Complete step-by-step answer:
Now as we know that the identity matrix has its all diagonal elements equal to 1 and all other elements are equal to 0.
So, the matrix ${I_3}$ will be an identity matrix of order 3.
So, ${I_3} = \left[ {\begin{array}{*{20}{c}} 1&0&0 \\\ 0&1&0 \\\ 0&0&1 \end{array}} \right]$
Now as we know that when we multiply any constant value to any matrix then that value is multiplied with each element of that matrix.
So, $\lambda {I_3} = \left[ {\begin{array}{*{20}{c}} \lambda &0&0 \\\ 0&\lambda &0 \\\ 0&0&\lambda \end{array}} \right]$ (1)
Now, as the order of the matrix A and $\lambda {I_3}$ is the same (i.e. 3). So, when we subtract these two matrices then each corresponding element will get subtracted.
So, $A - \lambda {I_3} = \left[ {\begin{array}{*{20}{c}} 3&0&3 \\\ 0&3&0 \\\ 3&0&3 \end{array}} \right] - \left[ {\begin{array}{*{20}{c}} \lambda &0&0 \\\ 0&\lambda &0 \\\ 0&0&\lambda \end{array}} \right] = \left[ {\begin{array}{*{20}{c}} {3 - \lambda }&0&3 \\\ 0&{3 - \lambda }&0 \\\ 3&0&{3 - \lambda } \end{array}} \right]$ (2)
So, now we have to find the determinant of the matrix $A - \lambda {I_3}$ and put that equal to zero.

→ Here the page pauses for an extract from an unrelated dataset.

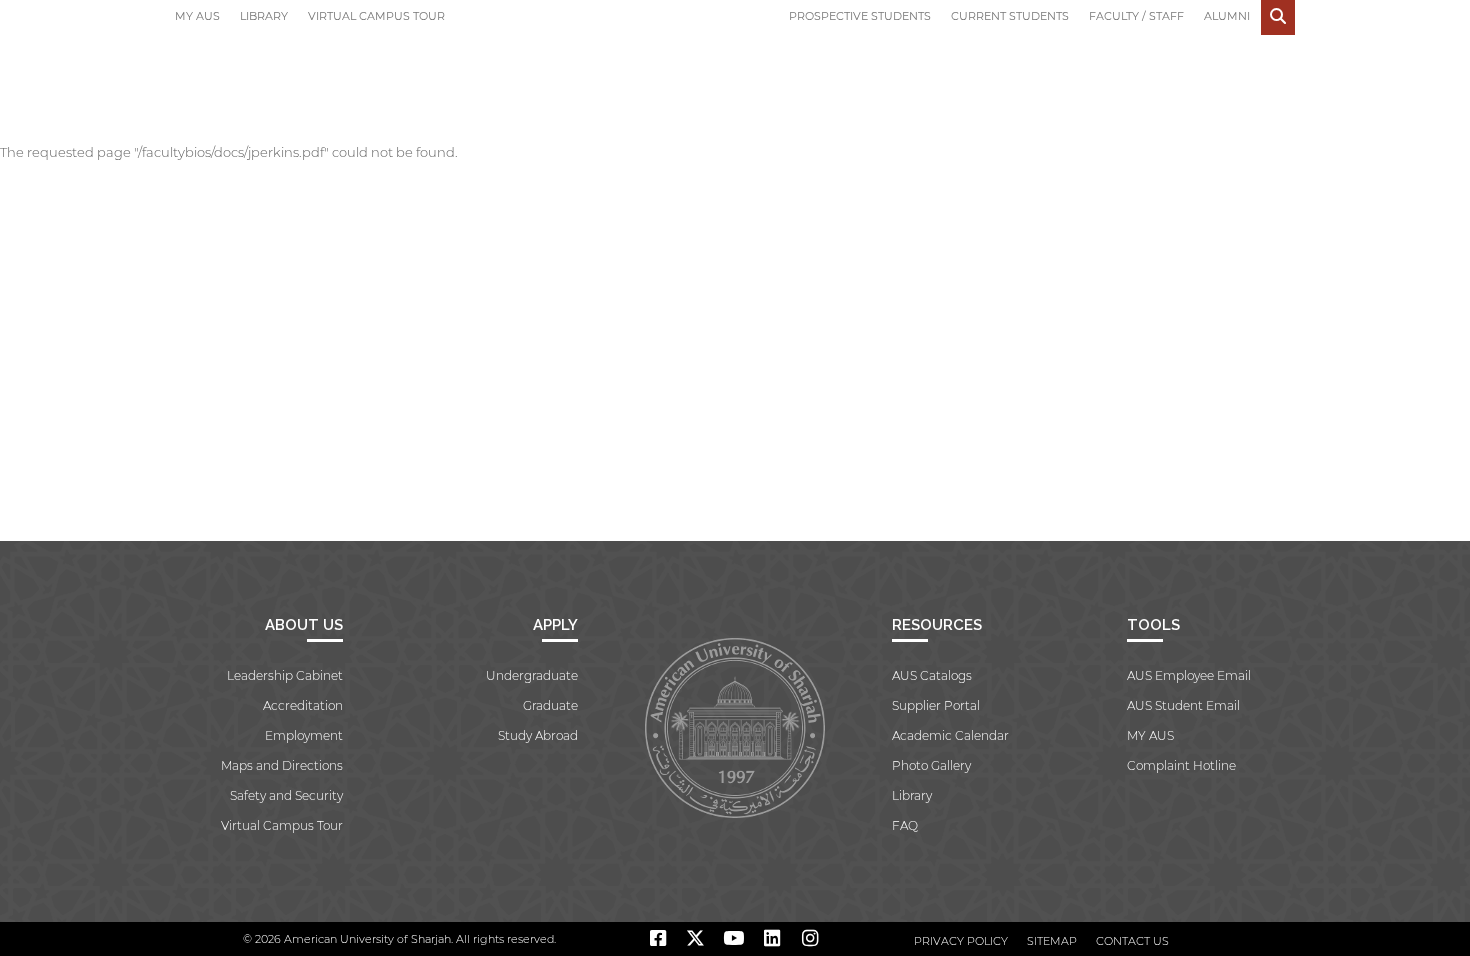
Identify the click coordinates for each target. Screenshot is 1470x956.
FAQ (905, 825)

To find the value of $\lambda$ .
As we know that if $X = \left[ {\begin{array}{*{20}{c}} a&b;&c; \\\ d&e;&f; \\\ g&h;&i; \end{array}} \right]$ is a matrix then the determinant of the matrix X is calculated as,
$\Rightarrow \det \left( X \right) = a\left( {e \times i - f \times h} \right) - b\left( {d \times i - f \times g} \right) + c\left( {d \times h - e \times g} \right)$
So, now let us find the determinant of the matrix $A - \lambda {I_3}$ .

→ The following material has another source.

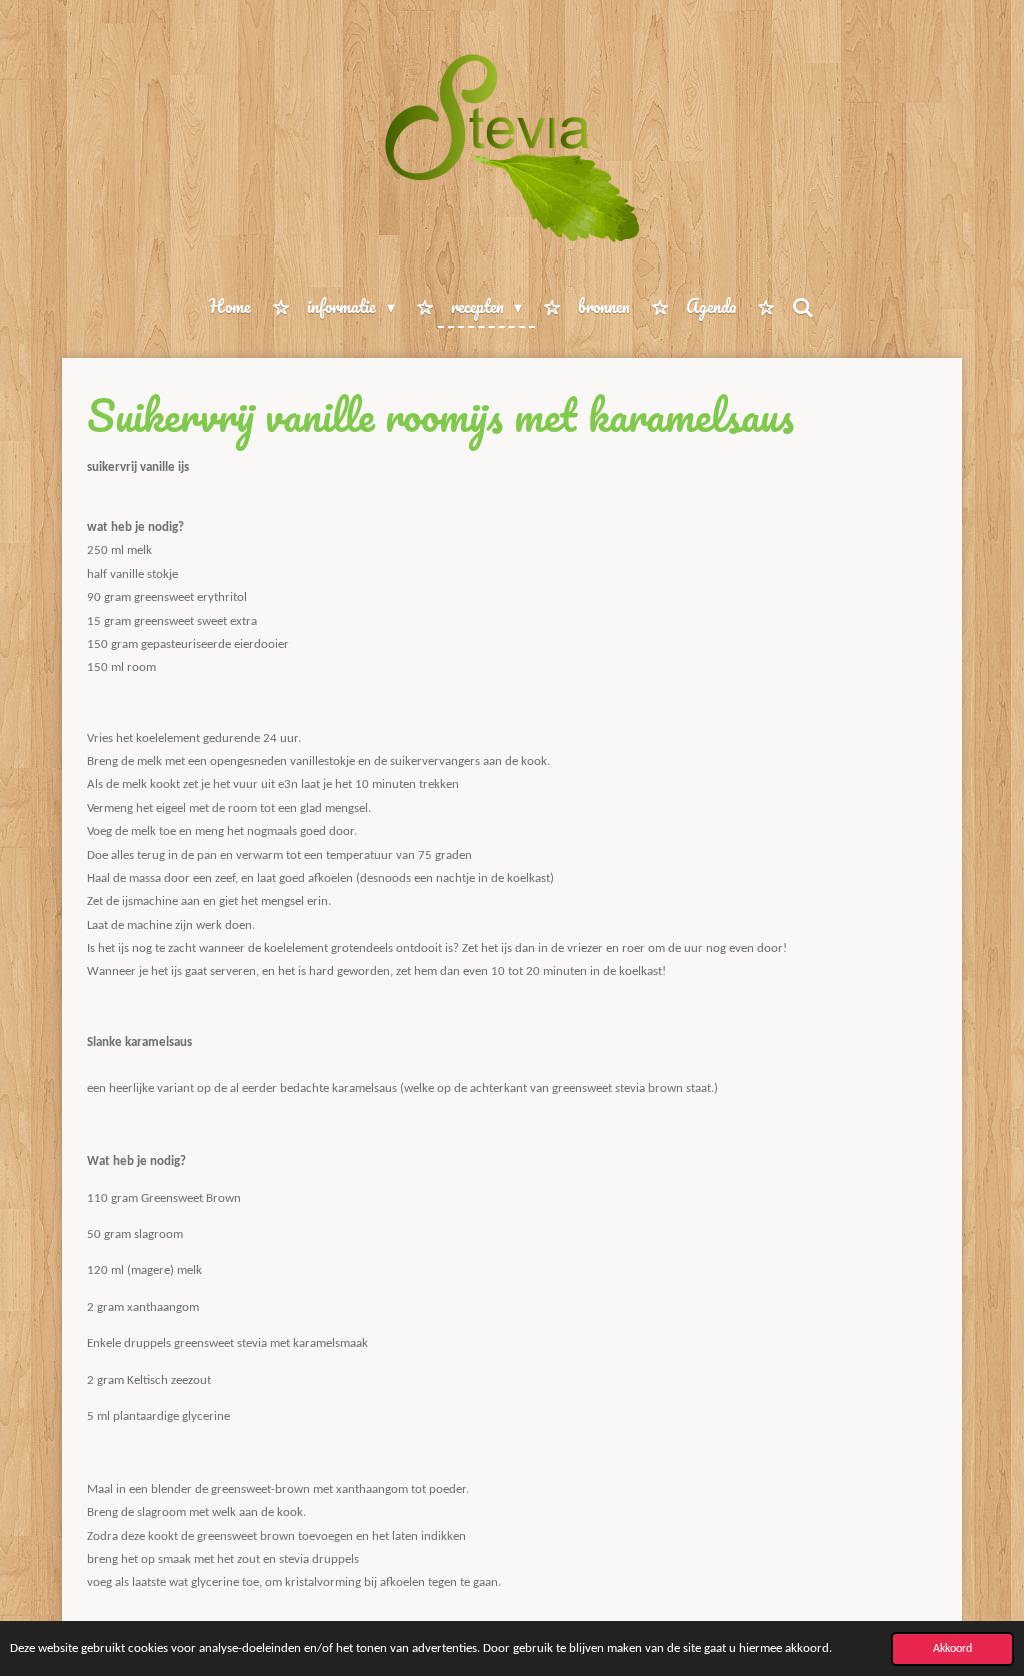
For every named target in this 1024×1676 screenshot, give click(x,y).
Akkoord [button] (952, 1649)
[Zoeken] (803, 307)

$\Rightarrow \det \left( {A - \lambda {I_3}} \right) = \left( {3 - \lambda } \right)\left( {\left( {3 - \lambda } \right) \times \left( {3 - \lambda } \right) - 0} \right) - 0\left( {0 \times \left( {3 - \lambda } \right) - 0 \times 3} \right) + 3\left( {0 \times 0 - \left( {3 - \lambda } \right) \times 3} \right)$
$\Rightarrow \det \left( {A - \lambda {I_3}} \right) = {\left( {3 - \lambda } \right)^3} - 9\left( {3 - \lambda } \right) = \left( {3 - \lambda } \right)\left( {{3^2} + {\lambda ^2} - 6\lambda - 9} \right)$
$\Rightarrow \det \left( {A - \lambda {I_3}} \right) = \left( {3 - \lambda } \right)\left( {{\lambda ^2} - 6\lambda } \right) = \lambda \left( {3 - \lambda } \right)\left( {\lambda - 6} \right)$ -----(3)
So, now as it is given in the question that the $\det \left( {A - \lambda {I_3}} \right) = 0$ . So, equating equation 3 with zero.
$\Rightarrow \lambda \left( {3 - \lambda } \right)\left( {\lambda - 6} \right) = 0$
So, $\lambda = 0,3,6$
Hence, the correct option will be B.

Note:- Whenever we come up with this type of problem then we should remember that ${I_n}$ is an identity matrix of order $n \times n$ , with all its diagonal elements equal to 1 and all other elements equal to zero. And when we multiply any constant term $\lambda$ with any matrix then each element of the matrix is multiplied by $\lambda$ . So, first we had to find the value of $\lambda {I_3}$ and then subtract that with the matrix A to find the value of matrix A – $\lambda {I_3}$ . And then we had to find the determinant formula to find the value of det(A – $\lambda {I_3}$ ) and then equate that with zero to find the value of $\lambda$ . This will be the easiest and efficient way to find the solution of the problem.